Pixel coordinate grounding data:

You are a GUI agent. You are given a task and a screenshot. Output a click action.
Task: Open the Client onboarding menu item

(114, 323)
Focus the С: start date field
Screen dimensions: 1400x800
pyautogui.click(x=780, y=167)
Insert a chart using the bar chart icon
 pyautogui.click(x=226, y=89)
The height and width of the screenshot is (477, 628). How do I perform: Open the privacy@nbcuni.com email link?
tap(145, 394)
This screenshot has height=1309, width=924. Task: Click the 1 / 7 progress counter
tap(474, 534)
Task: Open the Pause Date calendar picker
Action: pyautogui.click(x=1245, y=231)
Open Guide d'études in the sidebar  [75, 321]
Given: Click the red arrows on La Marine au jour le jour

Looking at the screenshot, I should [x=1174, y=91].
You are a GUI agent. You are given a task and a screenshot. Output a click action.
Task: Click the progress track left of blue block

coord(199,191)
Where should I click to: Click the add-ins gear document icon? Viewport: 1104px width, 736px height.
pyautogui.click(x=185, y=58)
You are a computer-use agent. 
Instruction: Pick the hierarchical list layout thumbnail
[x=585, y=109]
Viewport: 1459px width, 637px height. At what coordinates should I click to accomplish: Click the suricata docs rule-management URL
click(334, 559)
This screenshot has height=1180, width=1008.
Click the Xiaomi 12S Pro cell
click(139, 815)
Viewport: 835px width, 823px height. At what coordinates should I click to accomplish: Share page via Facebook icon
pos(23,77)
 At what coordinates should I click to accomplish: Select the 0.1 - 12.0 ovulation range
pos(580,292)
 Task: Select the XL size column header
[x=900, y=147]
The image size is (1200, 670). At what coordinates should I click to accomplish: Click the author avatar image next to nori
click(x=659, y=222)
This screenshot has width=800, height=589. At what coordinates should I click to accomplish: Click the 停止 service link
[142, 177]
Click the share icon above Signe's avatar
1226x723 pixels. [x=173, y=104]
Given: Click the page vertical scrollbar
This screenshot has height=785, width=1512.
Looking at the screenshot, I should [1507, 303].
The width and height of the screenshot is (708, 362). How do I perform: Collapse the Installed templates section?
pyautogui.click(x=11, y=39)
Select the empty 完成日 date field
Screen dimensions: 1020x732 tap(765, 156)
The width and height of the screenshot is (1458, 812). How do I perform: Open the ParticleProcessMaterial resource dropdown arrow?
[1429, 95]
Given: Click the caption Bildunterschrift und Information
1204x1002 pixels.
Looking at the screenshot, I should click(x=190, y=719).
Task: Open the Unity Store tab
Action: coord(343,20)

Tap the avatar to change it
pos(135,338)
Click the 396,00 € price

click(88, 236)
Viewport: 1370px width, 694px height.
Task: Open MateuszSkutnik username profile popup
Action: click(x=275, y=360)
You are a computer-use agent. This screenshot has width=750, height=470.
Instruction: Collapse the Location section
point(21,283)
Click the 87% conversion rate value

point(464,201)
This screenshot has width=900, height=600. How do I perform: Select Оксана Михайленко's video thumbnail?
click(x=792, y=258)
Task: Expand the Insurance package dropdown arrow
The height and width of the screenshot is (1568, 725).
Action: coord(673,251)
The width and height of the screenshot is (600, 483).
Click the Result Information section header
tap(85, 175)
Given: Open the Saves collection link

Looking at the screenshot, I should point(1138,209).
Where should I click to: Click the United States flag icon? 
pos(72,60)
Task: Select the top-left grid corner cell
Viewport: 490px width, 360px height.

ACTIVITY:
Find every line of the data that includes the string "computer". Copy each of those lines.

EXERCISE ANSWER:
You are a computer-use agent. 
You are a computer-use agent. This screenshot has width=750, height=470.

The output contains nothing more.